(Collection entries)
= Beginning of Section =

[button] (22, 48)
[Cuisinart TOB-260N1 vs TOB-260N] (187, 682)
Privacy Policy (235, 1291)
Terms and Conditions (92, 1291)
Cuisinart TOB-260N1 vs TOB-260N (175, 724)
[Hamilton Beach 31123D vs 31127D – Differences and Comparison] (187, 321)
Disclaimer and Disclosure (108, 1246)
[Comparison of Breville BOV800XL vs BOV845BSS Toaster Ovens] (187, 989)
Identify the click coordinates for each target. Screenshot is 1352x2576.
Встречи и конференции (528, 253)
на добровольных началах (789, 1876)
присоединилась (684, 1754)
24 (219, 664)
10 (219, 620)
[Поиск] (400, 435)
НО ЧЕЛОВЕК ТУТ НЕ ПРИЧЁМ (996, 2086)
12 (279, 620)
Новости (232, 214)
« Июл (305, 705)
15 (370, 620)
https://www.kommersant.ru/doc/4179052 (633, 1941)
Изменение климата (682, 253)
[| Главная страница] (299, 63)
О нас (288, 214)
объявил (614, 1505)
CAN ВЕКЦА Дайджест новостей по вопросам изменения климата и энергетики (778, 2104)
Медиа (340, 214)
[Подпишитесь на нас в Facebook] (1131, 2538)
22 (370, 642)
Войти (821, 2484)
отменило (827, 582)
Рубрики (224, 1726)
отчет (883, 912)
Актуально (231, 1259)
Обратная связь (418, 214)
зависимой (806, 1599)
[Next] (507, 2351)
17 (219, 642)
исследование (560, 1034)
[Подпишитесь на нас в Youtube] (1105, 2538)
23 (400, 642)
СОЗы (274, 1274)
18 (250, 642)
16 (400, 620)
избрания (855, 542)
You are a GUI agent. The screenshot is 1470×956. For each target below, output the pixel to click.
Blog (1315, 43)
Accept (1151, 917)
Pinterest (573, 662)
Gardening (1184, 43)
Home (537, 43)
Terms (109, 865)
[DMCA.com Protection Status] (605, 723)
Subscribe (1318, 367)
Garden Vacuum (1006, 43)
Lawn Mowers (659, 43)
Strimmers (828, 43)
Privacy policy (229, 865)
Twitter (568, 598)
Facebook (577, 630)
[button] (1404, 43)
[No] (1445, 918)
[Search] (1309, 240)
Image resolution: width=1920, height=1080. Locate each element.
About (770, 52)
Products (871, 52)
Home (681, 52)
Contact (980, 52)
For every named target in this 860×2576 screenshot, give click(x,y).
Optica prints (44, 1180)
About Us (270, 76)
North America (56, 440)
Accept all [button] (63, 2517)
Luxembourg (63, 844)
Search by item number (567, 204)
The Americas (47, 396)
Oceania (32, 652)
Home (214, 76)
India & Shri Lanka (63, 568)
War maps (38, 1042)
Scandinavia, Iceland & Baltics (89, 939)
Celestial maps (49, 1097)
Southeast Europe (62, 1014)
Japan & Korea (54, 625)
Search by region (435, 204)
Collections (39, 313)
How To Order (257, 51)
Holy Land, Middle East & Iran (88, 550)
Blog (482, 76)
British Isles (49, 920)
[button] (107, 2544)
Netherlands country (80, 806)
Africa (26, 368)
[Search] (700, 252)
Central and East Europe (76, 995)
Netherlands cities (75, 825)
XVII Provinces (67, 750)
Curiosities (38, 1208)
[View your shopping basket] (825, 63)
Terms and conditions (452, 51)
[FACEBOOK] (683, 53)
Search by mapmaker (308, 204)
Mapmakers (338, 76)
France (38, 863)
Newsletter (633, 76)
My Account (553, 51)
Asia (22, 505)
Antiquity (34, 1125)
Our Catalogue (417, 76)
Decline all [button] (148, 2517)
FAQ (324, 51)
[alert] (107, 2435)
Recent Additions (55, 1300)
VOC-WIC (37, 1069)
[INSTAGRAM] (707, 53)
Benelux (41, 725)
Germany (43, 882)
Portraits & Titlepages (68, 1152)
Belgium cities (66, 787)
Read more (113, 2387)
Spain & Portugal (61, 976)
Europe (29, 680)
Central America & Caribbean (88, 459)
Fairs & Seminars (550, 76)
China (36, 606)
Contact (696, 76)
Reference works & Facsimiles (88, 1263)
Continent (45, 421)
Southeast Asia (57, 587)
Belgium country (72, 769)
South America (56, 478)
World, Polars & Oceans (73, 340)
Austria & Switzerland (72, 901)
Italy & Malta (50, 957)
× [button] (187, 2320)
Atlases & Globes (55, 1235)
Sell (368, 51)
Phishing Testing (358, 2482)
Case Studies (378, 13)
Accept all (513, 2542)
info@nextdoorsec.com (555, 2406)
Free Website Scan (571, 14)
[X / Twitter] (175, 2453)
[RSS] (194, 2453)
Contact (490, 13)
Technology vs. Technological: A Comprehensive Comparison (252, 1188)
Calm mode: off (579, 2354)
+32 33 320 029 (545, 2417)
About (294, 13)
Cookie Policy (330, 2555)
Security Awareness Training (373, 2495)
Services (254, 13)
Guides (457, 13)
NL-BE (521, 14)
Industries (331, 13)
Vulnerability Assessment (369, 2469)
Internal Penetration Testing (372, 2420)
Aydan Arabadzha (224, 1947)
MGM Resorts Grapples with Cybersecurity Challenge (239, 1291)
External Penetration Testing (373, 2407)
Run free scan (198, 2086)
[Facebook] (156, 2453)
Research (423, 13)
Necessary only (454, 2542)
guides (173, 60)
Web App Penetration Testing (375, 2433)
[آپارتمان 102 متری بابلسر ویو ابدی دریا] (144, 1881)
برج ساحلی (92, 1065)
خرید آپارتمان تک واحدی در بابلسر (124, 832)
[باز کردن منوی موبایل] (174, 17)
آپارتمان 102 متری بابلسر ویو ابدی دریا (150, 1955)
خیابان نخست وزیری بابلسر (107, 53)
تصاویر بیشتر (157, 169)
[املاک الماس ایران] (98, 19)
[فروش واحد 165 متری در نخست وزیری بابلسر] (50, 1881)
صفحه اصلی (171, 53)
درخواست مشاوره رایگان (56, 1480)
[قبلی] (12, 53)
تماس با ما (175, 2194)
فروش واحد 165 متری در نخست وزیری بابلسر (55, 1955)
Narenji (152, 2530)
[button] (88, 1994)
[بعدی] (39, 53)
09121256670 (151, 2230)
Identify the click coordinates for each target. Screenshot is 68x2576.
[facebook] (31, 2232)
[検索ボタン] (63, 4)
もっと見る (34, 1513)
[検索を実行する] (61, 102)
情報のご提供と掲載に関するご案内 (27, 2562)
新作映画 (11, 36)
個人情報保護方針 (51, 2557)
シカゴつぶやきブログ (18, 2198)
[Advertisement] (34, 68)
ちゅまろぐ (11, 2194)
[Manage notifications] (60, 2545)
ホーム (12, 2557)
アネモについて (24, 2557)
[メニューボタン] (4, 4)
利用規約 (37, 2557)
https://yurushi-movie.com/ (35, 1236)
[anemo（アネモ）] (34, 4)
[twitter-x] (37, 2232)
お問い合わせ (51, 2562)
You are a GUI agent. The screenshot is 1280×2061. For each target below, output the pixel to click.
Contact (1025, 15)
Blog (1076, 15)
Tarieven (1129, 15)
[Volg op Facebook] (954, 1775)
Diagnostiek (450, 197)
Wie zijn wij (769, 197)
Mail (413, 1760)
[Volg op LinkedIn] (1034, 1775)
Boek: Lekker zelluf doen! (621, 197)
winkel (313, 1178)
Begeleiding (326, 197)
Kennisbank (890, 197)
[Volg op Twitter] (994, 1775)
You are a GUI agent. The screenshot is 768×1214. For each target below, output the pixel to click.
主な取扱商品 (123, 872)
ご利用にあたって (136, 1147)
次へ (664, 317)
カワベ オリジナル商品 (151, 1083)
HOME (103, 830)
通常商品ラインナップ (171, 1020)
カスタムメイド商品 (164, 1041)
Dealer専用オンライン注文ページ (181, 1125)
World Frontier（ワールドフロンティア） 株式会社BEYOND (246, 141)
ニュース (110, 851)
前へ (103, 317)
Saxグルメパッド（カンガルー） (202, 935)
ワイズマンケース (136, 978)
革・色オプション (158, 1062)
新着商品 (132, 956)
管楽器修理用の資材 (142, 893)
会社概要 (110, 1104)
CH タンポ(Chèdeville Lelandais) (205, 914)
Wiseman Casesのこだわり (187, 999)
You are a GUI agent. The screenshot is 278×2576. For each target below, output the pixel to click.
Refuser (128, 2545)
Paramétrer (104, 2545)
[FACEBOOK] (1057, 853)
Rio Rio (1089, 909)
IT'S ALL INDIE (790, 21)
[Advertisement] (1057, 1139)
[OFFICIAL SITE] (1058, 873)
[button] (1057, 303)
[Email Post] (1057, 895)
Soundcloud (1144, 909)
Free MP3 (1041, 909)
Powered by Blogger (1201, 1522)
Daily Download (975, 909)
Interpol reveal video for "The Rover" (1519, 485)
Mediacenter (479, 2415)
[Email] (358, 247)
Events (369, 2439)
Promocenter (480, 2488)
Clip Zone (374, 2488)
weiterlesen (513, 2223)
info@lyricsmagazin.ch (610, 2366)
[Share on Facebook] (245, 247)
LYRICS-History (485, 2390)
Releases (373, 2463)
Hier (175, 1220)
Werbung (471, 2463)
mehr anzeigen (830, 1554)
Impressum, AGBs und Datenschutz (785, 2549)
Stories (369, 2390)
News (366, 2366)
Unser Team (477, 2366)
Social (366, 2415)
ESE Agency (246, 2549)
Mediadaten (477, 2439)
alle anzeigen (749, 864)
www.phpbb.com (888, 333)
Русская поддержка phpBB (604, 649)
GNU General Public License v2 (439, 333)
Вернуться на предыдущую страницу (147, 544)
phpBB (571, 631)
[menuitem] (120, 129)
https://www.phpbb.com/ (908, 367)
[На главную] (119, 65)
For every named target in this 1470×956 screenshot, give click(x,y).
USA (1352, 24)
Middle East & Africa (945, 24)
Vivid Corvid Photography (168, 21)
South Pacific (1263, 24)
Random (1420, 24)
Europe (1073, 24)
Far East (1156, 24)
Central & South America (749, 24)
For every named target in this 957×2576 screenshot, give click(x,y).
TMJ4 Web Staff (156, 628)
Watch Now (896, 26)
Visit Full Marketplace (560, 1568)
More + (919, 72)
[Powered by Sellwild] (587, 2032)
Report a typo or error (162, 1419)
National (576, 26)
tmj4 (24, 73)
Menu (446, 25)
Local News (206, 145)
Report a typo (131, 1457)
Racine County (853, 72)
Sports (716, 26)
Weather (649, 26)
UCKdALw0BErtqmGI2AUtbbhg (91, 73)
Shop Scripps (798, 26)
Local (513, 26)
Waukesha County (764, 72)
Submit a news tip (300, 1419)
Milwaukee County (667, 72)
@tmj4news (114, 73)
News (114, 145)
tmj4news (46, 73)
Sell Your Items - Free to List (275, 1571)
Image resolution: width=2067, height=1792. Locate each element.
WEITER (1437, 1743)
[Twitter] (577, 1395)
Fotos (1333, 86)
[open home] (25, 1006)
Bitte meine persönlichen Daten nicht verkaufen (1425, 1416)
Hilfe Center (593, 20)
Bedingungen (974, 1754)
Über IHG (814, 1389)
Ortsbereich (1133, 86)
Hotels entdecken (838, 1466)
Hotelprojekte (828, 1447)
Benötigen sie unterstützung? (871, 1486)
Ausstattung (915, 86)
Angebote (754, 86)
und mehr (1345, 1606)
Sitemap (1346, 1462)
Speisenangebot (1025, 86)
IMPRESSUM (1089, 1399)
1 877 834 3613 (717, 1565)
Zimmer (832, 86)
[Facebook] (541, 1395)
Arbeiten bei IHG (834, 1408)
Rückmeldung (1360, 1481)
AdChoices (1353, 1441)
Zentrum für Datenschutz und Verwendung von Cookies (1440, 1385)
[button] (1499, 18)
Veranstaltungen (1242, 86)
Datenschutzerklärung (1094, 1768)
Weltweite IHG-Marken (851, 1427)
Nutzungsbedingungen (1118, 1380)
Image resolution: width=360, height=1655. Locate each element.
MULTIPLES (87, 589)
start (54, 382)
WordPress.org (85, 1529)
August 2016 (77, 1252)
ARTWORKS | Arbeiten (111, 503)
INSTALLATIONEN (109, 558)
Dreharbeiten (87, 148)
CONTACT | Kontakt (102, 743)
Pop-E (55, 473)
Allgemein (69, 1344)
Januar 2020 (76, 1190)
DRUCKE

= End of Section =

### Task to carry out
Throughout the data above, copy all lines where the word "https" is found.

### Response for this exercise
https://www.kommersant.ru/doc/4179052 (633, 1941)
https://yurushi-movie.com/ (35, 1236)
https://www.phpbb.com/ (908, 367)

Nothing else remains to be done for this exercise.